La vision : un monde où les utilisateurs disposent de plusieurs KYC comparables et interopérables, maximisant la connectivité des liquidités tout en satisfaisant aux obligations locales. Des moteurs de matching pourraient défragmenter la liquidité entre différents régimes réglementaires.
Amy a mis en garde contre la fragmentation réglementaire entre juridictions, qu'elle considère comme une menace majeure pour la promesse d'unification des liquidités : plus les juridictions divergent, plus le code et la complexité nécessaires pour s'y conformer augmentent.
Paul : « L'avenir, c'est de vous permettre d'exprimer vos préférences, y compris d'exclure certains acteurs, puis de disposer d'un moteur de matching suffisamment intelligent pour cartographier les intentions de chacun et connecter des liquidités qui n'étaient pas accessibles auparavant. »
Amy : « Si la réglementation est ultra-fragmentée entre les juridictions… la navigation ne sera pas aisée. »

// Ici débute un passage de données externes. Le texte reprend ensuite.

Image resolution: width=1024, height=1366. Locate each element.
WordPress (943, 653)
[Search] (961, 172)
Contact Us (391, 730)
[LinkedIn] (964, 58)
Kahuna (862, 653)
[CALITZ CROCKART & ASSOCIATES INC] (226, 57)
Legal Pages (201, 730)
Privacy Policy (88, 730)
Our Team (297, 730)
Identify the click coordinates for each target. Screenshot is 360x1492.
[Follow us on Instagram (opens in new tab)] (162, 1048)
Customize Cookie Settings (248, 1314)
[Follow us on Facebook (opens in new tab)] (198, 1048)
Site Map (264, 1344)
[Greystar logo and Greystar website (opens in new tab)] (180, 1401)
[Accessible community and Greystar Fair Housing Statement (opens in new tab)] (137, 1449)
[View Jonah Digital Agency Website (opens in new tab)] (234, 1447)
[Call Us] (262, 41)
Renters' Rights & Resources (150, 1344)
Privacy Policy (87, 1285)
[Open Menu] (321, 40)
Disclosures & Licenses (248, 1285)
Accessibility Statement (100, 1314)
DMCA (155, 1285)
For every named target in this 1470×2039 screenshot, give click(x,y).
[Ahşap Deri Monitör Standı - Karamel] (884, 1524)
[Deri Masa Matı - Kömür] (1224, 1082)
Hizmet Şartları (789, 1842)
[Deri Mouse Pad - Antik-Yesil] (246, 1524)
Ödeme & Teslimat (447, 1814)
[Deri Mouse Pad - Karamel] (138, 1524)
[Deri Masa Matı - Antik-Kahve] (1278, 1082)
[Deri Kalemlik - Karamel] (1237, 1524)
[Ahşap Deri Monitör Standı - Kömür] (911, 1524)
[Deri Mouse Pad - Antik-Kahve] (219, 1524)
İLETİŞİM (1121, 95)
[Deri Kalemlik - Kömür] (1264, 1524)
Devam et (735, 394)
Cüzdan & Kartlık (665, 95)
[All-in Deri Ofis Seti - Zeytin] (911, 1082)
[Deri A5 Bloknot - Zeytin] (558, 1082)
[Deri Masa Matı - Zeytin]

Marchés émergents : l'opportunité du saut technologique
Les actifs tokenisés offrent un potentiel considérable dans les marchés émergents. Les populations qui ont sauté l'étape du téléphone fixe pour passer directement au mobile font aujourd'hui la même chose avec la finance traditionnelle, au profit de la fintech et des rails on-chain. L'Asie et le Moyen-Orient ont déjà largement adopté ces technologies.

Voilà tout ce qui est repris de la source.